We have already studied about Repo Rate in one of our earlier posts - What is Repo, Reverse Repo and CRR. But since MSF Rate is a new concept and is related to Repo Rates, it was important to refresh our memories.

Repo Rate (Reverse Purchase Option), in nutshell, is the rate at which the banks borrow money from RBI (and they must sell their govt bonds to do that). Any increase in Repo rate by RBI means that banks need to shell out more interest to borrow more money. This in effect leads to liquidity crunch and slows down the economy. This is often a measure used to reign in inflation as well.
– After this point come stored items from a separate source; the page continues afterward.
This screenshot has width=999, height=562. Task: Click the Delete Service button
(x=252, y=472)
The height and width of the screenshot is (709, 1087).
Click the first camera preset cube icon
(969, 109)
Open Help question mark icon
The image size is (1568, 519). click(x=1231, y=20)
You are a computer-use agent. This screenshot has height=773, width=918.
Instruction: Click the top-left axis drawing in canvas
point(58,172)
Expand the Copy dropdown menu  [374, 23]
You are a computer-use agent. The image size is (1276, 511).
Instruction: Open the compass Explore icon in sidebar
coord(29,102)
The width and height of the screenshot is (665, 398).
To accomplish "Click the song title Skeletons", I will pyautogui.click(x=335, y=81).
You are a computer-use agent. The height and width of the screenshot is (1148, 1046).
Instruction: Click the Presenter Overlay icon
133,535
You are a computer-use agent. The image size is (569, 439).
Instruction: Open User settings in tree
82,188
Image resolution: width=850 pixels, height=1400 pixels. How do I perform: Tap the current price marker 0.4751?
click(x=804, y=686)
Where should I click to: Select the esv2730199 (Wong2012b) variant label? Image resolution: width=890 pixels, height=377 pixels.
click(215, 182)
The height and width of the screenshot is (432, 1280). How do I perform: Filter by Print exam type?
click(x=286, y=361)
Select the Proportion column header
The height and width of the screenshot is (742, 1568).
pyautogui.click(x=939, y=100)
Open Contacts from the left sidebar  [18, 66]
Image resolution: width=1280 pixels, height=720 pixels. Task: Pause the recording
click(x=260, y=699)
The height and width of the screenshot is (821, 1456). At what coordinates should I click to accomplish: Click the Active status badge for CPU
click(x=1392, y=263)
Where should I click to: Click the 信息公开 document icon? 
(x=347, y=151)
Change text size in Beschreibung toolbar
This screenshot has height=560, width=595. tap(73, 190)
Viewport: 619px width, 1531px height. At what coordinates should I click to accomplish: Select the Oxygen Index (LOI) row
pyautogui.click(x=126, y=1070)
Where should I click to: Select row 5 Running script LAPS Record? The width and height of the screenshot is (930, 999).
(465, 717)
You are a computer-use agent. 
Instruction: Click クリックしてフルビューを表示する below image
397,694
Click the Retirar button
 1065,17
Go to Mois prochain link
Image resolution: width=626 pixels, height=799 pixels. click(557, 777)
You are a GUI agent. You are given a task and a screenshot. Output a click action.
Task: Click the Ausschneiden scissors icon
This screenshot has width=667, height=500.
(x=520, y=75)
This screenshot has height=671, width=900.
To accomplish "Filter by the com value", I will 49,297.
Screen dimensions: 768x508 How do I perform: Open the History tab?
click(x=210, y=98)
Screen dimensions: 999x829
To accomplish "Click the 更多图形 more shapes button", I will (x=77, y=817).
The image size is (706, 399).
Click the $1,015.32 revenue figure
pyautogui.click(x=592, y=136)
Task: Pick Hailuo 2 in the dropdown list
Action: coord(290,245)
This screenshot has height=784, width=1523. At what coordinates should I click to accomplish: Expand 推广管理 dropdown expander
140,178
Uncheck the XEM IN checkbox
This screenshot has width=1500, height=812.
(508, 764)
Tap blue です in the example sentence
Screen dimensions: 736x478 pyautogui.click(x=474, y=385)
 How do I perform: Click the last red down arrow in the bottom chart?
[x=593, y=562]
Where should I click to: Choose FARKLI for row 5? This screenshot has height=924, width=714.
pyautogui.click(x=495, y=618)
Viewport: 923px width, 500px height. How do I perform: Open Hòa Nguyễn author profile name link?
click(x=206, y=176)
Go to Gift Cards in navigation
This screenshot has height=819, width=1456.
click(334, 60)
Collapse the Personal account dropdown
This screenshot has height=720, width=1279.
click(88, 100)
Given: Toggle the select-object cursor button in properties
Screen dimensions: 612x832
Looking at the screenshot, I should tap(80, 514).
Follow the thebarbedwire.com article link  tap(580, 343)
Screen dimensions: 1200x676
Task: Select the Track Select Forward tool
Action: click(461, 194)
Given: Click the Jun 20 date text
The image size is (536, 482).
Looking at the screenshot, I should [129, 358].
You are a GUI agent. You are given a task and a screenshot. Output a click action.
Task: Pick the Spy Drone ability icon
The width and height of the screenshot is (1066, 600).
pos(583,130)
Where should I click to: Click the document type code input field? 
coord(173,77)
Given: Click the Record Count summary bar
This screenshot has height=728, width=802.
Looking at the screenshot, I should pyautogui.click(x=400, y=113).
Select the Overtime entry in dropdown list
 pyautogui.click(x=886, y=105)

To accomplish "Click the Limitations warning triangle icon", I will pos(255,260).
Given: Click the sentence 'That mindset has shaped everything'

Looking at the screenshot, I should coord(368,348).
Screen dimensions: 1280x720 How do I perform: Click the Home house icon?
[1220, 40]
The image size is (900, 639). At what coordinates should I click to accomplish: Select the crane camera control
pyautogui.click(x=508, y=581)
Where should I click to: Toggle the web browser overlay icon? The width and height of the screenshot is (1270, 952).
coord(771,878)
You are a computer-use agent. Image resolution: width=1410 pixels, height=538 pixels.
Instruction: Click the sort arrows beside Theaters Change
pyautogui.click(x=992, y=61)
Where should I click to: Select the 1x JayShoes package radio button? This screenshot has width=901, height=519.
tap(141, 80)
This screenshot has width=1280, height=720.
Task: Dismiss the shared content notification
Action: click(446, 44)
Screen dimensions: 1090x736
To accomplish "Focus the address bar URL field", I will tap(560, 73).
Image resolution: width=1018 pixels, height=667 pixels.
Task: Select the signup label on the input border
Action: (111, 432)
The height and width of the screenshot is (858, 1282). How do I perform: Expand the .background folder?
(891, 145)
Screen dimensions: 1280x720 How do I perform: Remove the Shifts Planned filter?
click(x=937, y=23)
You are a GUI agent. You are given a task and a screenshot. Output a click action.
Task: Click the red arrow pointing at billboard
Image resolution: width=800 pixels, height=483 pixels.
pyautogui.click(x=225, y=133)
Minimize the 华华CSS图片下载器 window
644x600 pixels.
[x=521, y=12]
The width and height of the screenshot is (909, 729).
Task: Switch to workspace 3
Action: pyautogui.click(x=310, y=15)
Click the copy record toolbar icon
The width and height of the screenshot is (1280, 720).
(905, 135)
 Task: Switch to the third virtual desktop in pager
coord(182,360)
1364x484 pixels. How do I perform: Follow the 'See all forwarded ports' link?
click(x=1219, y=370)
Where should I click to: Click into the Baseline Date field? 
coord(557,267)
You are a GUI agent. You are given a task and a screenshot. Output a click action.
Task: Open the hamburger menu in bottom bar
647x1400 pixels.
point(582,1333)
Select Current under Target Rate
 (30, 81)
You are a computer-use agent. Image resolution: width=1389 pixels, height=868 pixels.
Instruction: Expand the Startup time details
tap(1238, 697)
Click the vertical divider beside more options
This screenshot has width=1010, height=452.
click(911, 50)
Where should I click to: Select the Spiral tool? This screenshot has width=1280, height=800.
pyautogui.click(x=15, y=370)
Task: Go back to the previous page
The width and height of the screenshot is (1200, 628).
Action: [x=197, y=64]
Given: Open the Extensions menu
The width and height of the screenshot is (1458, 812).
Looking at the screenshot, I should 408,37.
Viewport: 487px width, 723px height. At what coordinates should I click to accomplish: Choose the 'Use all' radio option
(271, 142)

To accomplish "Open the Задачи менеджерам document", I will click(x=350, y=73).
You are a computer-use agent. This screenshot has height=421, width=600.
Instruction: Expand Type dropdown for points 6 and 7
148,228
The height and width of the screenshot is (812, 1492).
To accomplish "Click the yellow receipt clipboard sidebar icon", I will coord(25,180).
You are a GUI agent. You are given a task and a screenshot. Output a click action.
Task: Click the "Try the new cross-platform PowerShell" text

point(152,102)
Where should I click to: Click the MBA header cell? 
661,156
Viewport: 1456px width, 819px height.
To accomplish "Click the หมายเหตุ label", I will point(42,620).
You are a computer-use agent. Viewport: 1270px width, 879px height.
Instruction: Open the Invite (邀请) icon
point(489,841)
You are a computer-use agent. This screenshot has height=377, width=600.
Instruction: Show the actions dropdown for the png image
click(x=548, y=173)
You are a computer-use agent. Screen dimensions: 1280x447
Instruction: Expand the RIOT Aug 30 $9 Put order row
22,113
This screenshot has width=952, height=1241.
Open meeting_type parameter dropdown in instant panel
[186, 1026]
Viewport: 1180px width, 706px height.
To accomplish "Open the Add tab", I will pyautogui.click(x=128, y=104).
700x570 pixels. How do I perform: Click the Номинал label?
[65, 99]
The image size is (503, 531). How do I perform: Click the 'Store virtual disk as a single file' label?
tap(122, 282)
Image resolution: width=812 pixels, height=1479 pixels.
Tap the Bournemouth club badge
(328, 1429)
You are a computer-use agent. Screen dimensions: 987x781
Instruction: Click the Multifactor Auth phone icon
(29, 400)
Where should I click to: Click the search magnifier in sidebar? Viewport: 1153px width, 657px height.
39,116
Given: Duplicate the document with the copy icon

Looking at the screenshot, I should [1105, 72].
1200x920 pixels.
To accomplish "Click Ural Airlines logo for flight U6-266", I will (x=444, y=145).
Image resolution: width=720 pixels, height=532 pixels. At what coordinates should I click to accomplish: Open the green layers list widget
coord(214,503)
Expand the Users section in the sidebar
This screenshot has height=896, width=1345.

Many economy lovers and enterprise houses, including the general market sentiments feel that an increase in Repo rate is anti-economy. But there is another vital factor that must be understood before we derive any conclusions about the impact of increase or decrease in repo rates. This factor is called as MSF (Marginal Standing Facility) Rate.

Understanding MSF
At present, banks can borrow a limited sum of around Rs. 40,000 Crores from RBI at the running Repo Rate. Any amount above this level has to be borrowed at the running MSF rate. Since the banking systems borrowing requirements are much higher than this cap of Rs. 40,000 Crores, the MSF becomes the effective borrowing rate for a large portion of the banks. MSF rate is usually 1-2% higher than the Repo rate.

Impact of MSF Rate change
So, if the MSF rate has come down, while the Repo rate has gone up, it is very likely in a growing and stable economy like India that it is pro-economy rather than anti-economy. It is only in under developed economies where the banks borrow at Repo rates that there is a direct impact of repo rate hike on the economy and growth.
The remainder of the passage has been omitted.